## Task statement
Whenever a line below mentions the word "answer", that line should be copied.

++++ Task inputs

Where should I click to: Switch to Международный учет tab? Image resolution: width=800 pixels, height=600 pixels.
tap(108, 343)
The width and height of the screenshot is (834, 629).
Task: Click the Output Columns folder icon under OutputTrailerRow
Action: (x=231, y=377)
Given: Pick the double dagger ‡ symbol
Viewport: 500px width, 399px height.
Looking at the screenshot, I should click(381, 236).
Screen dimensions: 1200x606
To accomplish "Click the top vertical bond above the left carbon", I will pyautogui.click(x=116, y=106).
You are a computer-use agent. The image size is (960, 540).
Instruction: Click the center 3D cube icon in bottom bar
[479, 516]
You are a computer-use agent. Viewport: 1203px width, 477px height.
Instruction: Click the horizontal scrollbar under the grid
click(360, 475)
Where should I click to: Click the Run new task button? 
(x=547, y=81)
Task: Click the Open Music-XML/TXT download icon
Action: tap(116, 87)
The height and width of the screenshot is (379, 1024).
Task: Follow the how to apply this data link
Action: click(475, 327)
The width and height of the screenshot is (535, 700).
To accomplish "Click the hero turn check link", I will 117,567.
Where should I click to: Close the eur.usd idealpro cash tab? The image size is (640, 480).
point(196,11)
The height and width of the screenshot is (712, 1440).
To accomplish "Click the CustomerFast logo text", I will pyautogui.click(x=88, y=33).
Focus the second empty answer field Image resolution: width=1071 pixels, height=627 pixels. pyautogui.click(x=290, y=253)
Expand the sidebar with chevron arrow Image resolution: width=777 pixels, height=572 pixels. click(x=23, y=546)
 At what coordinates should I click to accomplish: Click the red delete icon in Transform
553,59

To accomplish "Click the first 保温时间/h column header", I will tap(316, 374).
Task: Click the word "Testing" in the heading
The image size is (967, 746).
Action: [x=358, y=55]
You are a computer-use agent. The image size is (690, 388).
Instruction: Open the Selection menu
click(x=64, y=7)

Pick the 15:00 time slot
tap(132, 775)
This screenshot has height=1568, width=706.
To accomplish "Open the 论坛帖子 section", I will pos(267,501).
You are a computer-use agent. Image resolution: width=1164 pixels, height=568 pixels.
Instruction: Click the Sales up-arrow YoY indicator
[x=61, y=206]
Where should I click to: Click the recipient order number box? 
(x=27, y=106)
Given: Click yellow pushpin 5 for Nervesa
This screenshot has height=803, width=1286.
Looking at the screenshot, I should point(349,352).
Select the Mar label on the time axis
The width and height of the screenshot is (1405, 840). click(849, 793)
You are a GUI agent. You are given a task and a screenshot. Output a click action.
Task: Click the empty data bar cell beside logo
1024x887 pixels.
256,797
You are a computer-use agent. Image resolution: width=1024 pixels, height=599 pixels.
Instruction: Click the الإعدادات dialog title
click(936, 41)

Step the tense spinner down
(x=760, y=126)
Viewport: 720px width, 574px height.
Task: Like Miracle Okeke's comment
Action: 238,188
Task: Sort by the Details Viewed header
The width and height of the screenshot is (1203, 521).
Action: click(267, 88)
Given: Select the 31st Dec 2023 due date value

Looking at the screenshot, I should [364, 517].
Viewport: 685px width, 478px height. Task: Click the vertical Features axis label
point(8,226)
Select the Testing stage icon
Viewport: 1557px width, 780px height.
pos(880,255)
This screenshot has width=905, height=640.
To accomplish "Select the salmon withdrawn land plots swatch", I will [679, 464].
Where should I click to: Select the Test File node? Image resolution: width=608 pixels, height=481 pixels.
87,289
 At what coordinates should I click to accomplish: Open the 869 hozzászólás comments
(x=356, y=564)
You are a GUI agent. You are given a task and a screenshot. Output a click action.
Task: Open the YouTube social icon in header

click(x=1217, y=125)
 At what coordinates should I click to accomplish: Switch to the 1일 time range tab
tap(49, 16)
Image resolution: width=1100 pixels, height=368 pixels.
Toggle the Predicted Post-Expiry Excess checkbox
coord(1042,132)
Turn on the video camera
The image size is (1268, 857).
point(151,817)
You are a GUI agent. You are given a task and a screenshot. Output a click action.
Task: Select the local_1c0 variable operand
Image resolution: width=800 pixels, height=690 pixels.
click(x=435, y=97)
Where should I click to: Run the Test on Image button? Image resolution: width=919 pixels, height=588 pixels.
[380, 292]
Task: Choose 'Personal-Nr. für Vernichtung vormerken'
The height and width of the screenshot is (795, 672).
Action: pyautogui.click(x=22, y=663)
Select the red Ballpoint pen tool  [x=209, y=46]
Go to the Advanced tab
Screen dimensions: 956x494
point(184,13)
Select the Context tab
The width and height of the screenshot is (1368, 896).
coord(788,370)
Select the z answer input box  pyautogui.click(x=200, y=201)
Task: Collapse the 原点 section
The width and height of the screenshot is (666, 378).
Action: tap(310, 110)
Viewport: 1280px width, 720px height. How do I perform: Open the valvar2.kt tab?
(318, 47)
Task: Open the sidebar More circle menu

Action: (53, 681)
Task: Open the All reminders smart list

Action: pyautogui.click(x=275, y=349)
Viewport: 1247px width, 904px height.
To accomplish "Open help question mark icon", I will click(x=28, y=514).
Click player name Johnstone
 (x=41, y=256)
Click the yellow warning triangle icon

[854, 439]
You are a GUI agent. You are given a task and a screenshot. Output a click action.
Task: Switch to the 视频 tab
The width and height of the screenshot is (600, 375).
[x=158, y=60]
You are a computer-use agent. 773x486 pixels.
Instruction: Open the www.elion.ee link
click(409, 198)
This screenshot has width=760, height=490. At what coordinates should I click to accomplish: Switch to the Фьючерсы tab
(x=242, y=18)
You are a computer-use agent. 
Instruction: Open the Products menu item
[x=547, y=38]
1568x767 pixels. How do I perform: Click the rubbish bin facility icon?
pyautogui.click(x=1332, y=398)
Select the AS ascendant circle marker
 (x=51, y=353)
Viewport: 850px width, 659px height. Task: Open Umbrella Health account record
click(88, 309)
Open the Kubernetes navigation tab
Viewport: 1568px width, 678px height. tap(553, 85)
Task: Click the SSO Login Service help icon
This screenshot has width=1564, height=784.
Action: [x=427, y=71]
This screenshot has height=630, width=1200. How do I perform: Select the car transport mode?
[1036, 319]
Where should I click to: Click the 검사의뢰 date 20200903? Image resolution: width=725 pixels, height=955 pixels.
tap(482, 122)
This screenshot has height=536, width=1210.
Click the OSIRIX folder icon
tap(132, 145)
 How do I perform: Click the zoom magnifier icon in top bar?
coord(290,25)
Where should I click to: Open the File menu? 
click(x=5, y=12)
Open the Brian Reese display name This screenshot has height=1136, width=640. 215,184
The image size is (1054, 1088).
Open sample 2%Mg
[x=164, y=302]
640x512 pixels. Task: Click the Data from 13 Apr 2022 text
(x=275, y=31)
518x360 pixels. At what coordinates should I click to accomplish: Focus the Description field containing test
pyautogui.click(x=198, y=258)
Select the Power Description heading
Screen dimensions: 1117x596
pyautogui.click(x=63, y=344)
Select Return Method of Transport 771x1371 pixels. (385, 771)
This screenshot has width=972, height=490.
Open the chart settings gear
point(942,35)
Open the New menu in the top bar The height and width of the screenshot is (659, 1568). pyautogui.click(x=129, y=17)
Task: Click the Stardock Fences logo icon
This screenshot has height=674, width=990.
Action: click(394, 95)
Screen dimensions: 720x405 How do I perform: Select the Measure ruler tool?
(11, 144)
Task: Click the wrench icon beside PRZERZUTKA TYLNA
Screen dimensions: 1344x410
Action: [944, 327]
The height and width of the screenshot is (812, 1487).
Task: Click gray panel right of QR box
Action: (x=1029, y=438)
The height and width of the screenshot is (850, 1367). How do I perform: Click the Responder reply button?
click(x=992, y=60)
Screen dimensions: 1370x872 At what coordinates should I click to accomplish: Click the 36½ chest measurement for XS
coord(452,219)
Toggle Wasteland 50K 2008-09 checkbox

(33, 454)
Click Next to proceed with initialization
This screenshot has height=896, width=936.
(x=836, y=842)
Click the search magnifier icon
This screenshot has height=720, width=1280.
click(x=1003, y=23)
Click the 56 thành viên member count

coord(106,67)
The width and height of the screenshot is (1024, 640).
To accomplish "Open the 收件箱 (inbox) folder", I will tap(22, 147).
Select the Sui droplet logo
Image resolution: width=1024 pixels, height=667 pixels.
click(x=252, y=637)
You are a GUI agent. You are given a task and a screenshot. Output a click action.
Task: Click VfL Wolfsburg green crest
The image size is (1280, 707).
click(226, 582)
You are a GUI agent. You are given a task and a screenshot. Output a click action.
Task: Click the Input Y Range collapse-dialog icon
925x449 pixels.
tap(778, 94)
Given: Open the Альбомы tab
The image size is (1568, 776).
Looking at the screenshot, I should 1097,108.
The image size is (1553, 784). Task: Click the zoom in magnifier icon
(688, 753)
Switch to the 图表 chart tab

++++++++

## Exercise response
Focus the second empty answer field Image resolution: width=1071 pixels, height=627 pixels. pyautogui.click(x=290, y=253)
Select the z answer input box  pyautogui.click(x=200, y=201)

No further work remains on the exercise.